Extracted information START

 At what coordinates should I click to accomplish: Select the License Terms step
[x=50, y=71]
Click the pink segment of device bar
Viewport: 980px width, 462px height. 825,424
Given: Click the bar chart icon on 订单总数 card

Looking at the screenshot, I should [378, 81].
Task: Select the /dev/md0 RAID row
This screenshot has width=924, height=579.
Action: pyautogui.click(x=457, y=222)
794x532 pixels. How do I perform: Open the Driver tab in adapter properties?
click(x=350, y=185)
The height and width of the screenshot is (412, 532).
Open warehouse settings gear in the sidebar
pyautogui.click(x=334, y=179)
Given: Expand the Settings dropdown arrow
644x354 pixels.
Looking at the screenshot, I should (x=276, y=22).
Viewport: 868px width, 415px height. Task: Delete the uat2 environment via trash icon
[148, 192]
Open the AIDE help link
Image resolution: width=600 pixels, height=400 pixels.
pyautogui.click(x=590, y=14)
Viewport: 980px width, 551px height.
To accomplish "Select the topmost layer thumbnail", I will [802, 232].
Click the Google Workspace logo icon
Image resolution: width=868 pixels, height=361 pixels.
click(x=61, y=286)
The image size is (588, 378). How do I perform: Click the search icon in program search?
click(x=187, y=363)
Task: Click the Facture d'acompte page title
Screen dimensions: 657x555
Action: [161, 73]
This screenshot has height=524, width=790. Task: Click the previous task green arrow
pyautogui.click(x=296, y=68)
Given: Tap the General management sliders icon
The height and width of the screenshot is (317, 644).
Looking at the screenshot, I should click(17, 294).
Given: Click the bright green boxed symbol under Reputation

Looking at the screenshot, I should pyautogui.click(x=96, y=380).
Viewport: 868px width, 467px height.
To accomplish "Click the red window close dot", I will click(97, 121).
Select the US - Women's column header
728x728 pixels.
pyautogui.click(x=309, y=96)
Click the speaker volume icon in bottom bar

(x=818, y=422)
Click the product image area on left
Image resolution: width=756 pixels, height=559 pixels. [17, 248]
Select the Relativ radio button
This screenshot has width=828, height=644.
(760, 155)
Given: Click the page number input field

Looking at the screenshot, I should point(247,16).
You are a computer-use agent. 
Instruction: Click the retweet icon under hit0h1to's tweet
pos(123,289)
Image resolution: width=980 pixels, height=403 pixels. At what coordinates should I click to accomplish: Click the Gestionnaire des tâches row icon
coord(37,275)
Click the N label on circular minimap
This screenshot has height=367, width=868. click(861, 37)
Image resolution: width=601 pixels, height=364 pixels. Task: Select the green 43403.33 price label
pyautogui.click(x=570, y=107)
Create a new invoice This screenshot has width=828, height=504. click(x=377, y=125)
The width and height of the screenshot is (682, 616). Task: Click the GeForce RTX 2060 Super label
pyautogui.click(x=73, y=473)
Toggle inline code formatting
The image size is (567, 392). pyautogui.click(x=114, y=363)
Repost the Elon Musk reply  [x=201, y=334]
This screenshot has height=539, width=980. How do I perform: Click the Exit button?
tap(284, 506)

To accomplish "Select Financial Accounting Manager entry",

Extracted information END

(Requirement):
Using only the entries above, output the line with "Image resolution: width=601", the line with "Repost the Elon", and all lines between them, exactly as they stand.

(Exercise answer):
Image resolution: width=601 pixels, height=364 pixels. Task: Select the green 43403.33 price label
pyautogui.click(x=570, y=107)
Create a new invoice This screenshot has width=828, height=504. click(x=377, y=125)
The width and height of the screenshot is (682, 616). Task: Click the GeForce RTX 2060 Super label
pyautogui.click(x=73, y=473)
Toggle inline code formatting
The image size is (567, 392). pyautogui.click(x=114, y=363)
Repost the Elon Musk reply  [x=201, y=334]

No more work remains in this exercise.